15.2 Partial Condemnation. If any portion of the Premises shall be so taken and the remaining part thereof shall be reasonably suitable for Tenant's continued occupancy for the purposes and uses for which the Premises are leased, this Lease shall terminate, as to the part so taken, as of the date that Tenant shall be dispossessed from such part and the Basic Rental shall be reduced in the same proportion that the floor area, if any, of the portion of the Premises so taken (less any additions made thereto by reason of any reconstruction) bears to the original floor area of the Premises. Landlord shall, at its own cost and expense, make all necessary repairs or alterations so as to make the remaining portion of the Building a complete architectural unit. Landlord shall not be required to spend for such repairs or alterations any amount in excess of the amount received by Landlord as damages for the taking of such part of the Premises. There shall be no abatement of Rental during such restoration except to the extent otherwise provided in this Section 15.

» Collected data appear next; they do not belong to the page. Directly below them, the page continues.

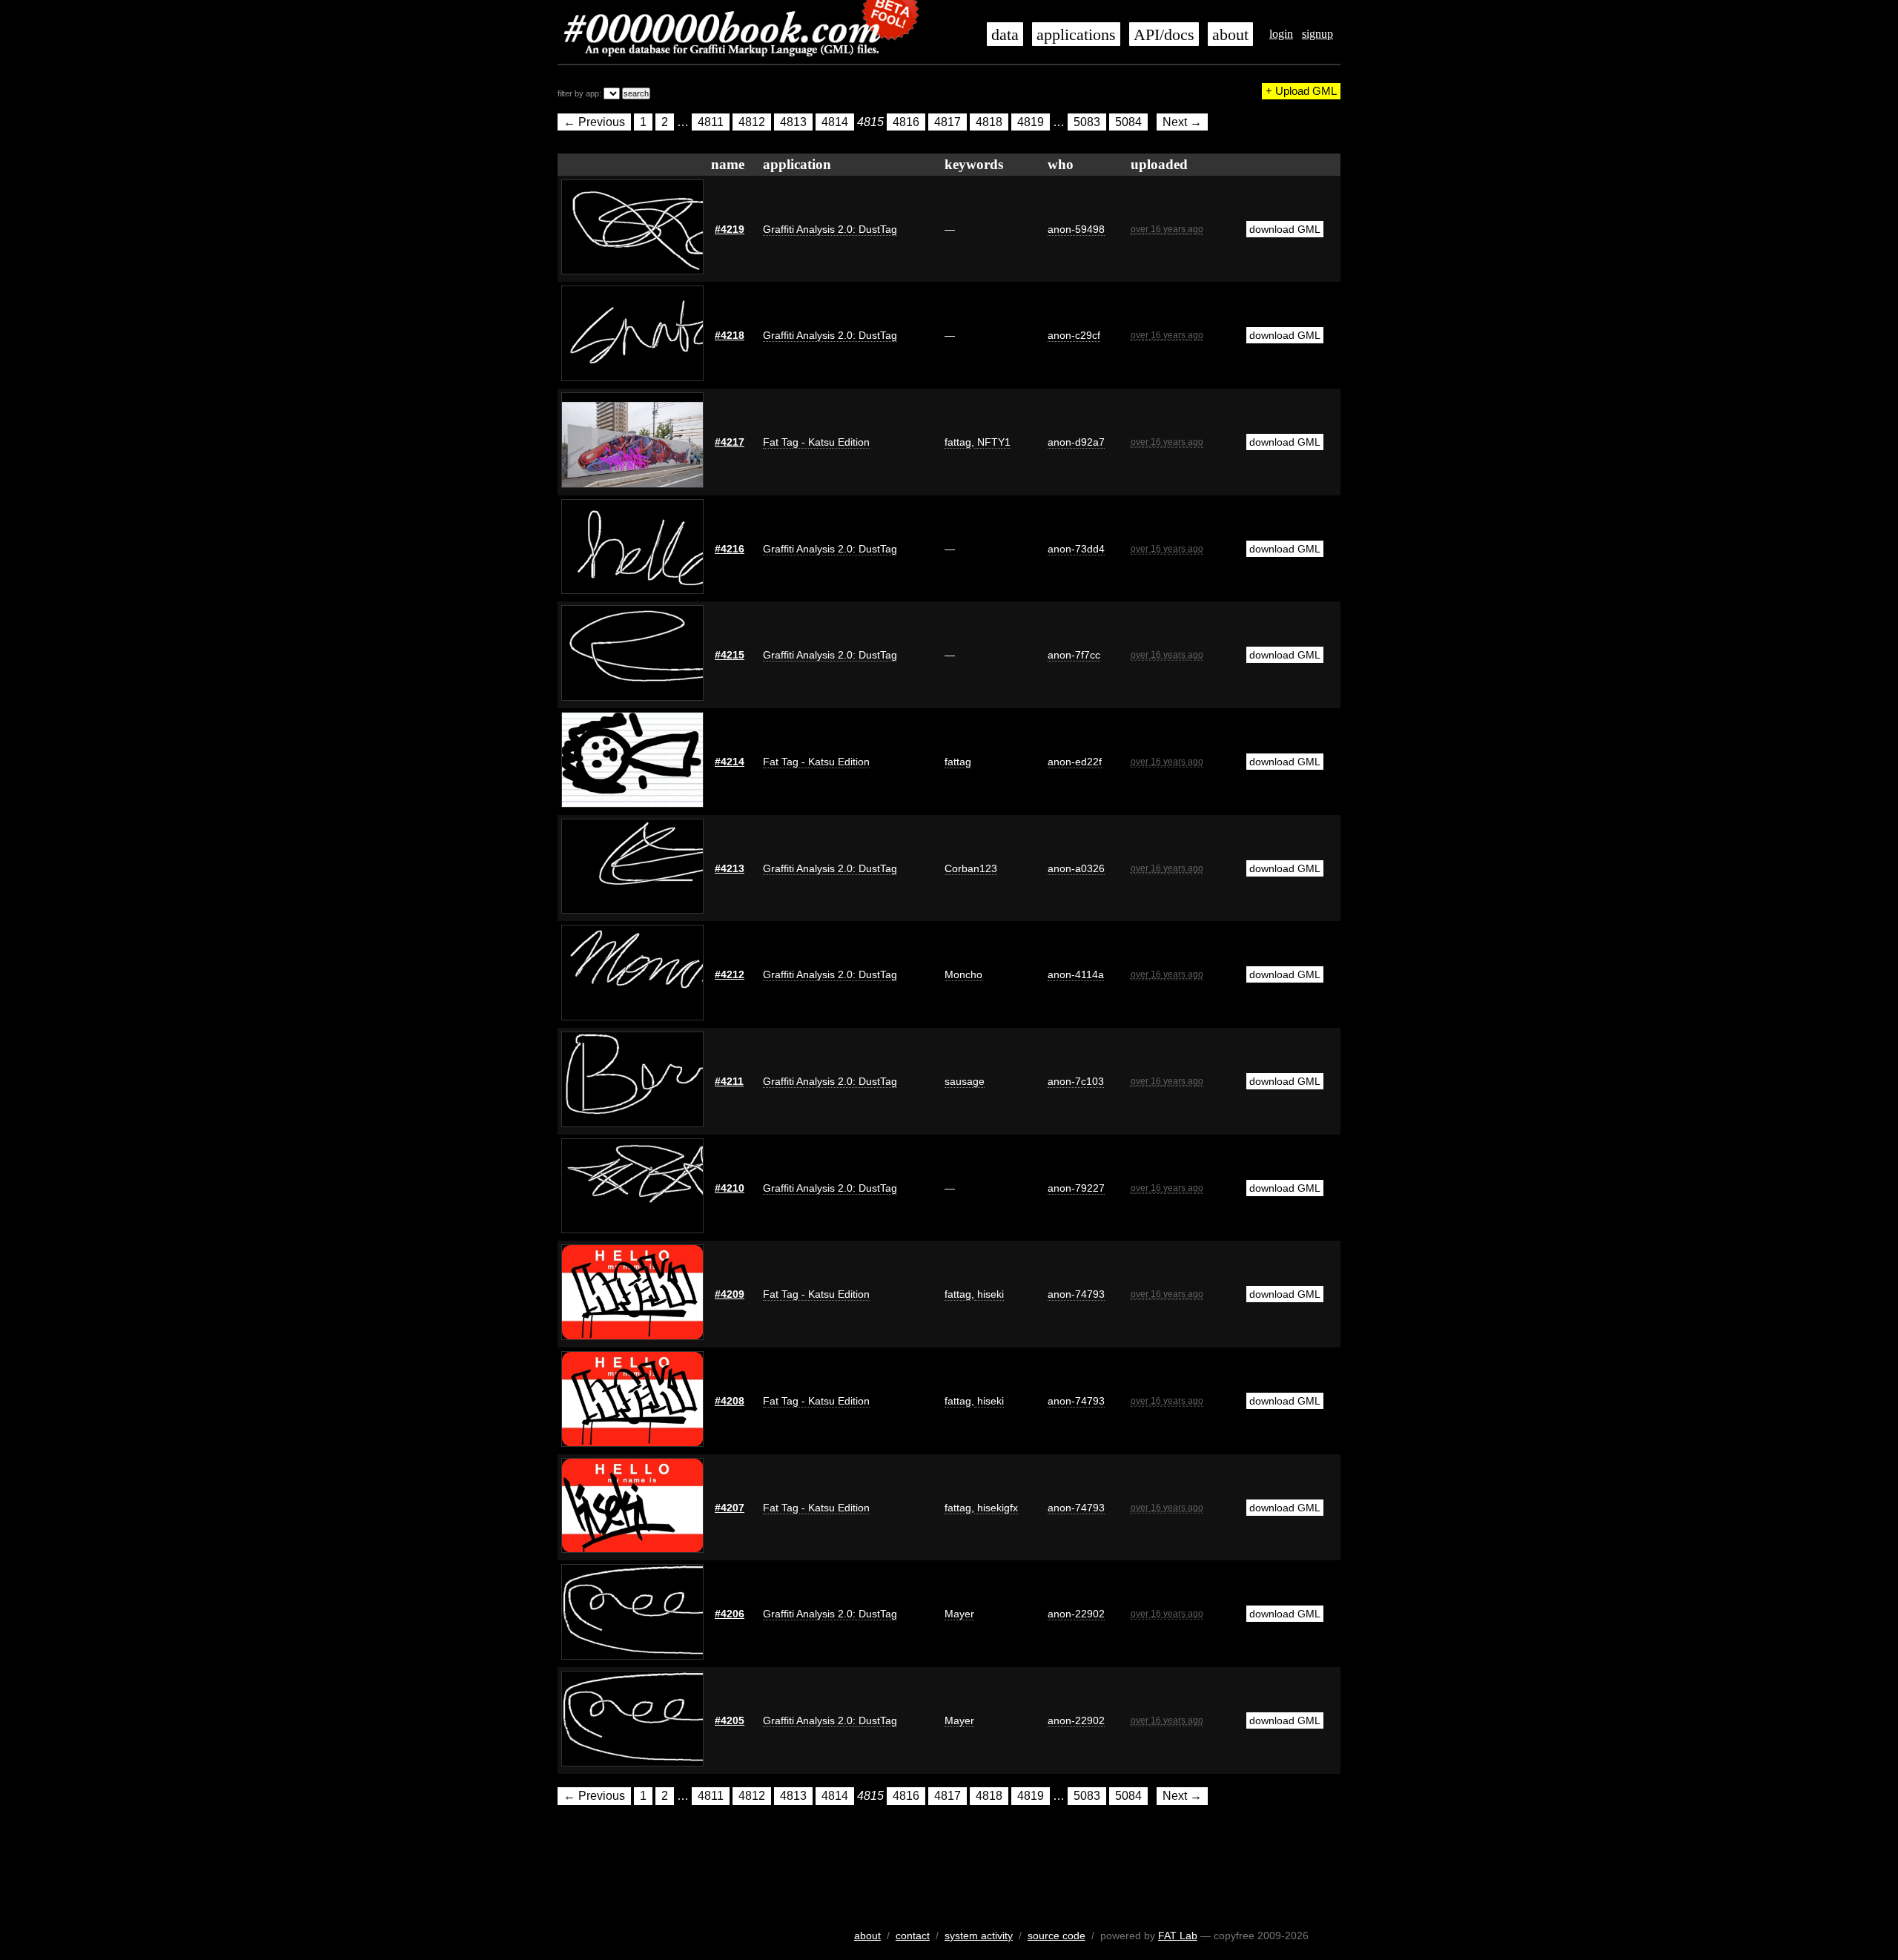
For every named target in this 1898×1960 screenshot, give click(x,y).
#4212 (729, 974)
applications (1076, 35)
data (1005, 35)
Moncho (963, 974)
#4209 (729, 1294)
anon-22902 (1076, 1614)
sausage (965, 1081)
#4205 (729, 1720)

15.3 Disposition of Proceeds. Aii damages awarded for such taking under the power of eminent domain whether for the whole or a portion of the Premises shall belong to and be the property of Landlord without any participation by Tenant, whether such damages shall be awarded as compensation for diminution in value of the leasehold or to the fee of the Premises, and Tenant hereby expressly waives and relinquishes all claims to such award or compensation or any part thereof and of the right to participate in any such condemnation proceedings against the owners of any interest in the Premises; provided, however, that Tenant shall have the right to claim and recover directly from the condemning authority, but not from Landlord, such compensation as may be separately awarded or recoverable by Tenant, in Tenant's own right, on account of any cost or loss incurred by Tenant for Tenant's Work and Tenant's Alterations or in removing Tenant's furniture, fixtures, leasehold improvements and equipment; provided, further, that no such claim made by Tenant under this Section 15 shall diminish or otherwise adversely affect Landlord's award.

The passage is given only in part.